Metadata Becomes Even More Useful
The idea of using schema to help expose understandable data to search engines is not a new idea. It’s always been a good idea to use schema and embedded semantics like microdata and JSON-LD to help crawlers and systems better understand your content.
And, schema is ready to get to work. If you look on schema.org, there are hundreds of schema available for all sorts of use cases. In the past — and, in the past, we've already recommended focusing on the small subset that Google focuses on to generate their Rich Results cards in search results.
But with AI now also absorbing this content, there's a broader range of understanding, since an LLM can infer meaning from the structure without necessarily understanding the exact schema specification. Therefore, it becomes helpful to use a broader array of the available schema, not limiting yourself to the closest thing Google understands, but the closest schema to match your actual use case.
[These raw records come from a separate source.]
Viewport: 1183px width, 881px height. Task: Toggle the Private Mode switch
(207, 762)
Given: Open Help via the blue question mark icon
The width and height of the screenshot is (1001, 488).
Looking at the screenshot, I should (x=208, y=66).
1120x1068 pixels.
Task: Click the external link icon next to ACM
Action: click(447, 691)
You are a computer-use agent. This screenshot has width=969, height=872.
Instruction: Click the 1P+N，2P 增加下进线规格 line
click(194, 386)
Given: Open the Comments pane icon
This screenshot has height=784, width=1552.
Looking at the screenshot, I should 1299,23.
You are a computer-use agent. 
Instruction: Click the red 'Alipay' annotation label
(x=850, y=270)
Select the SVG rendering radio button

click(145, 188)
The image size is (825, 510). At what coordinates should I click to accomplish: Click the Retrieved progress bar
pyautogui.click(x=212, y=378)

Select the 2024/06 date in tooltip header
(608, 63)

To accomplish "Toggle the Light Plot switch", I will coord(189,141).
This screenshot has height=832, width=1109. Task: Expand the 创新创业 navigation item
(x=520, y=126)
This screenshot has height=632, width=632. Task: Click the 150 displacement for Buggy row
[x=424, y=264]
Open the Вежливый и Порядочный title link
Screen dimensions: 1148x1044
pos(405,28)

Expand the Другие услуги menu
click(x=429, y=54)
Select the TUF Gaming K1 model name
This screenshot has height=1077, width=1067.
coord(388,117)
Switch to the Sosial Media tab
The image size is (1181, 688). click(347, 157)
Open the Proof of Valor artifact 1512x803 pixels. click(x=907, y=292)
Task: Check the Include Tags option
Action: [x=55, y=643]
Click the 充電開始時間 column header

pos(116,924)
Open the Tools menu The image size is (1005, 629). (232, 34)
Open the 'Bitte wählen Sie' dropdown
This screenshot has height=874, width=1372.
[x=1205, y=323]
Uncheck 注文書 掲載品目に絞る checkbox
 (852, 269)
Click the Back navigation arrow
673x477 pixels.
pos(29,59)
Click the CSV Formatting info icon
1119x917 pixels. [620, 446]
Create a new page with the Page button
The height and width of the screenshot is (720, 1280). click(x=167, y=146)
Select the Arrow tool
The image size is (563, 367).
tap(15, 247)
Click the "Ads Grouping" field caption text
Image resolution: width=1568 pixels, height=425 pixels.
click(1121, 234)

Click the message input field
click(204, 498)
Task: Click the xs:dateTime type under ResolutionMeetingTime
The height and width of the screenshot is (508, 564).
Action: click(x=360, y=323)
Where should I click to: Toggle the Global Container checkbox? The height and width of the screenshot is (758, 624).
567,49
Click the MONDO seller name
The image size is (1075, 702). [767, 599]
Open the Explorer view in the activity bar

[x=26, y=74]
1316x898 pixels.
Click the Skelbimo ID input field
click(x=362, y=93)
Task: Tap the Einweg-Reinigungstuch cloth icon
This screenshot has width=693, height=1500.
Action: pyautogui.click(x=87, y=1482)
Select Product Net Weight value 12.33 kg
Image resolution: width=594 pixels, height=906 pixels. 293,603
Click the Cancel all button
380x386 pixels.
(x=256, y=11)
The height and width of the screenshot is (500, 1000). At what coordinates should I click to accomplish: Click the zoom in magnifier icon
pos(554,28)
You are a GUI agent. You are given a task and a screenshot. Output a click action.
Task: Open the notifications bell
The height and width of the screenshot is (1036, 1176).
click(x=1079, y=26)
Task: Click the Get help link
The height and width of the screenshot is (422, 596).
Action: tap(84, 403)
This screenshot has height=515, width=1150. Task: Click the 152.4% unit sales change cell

A new and emerging pseudo-standard is the llms.txt file. While a sitemaps.txt file is designed to helpfully list all of the pages a traditional search engine should index, llms.txt is intended to provide a concierge tour of your site for any learning model that encounters it, including key notes and links to major sections. Written in Markdown (LLMs seem to love Markdown), this file is intended to give an LLM a leg up in understanding your organization, its jargon, site structure, and major features.
Build Authority By Being Authoritative
It’s also helpful to demonstrate that you’re an authoritative source on the things that you want to talk about. More than just providing good content, it’s helpful to get your name out there. Are you working with other sites, providing articles, videos? Are you in the news, and linking to your earned media? Do you have a Wikipedia entry — and is it accurate? All of these are signals that your content is worth quoting and referencing because the rest of the internet is already doing that.
Your authority is determined not just by what you write, but how often other content refers to what you write. If other humans are linking to what your organization has published about a given topic, AI will be more likely to do so as well.
Everything Old is New Again
A lot of these things were already important with basic SEO, but they’re even more important now, because while you’re still getting your content out there, you’re trying to get it to people that may never even come to your website.
So your message has to be really good, your structure, your data, all have to be really good. There are no shortcuts.
But the truth is, there never have been.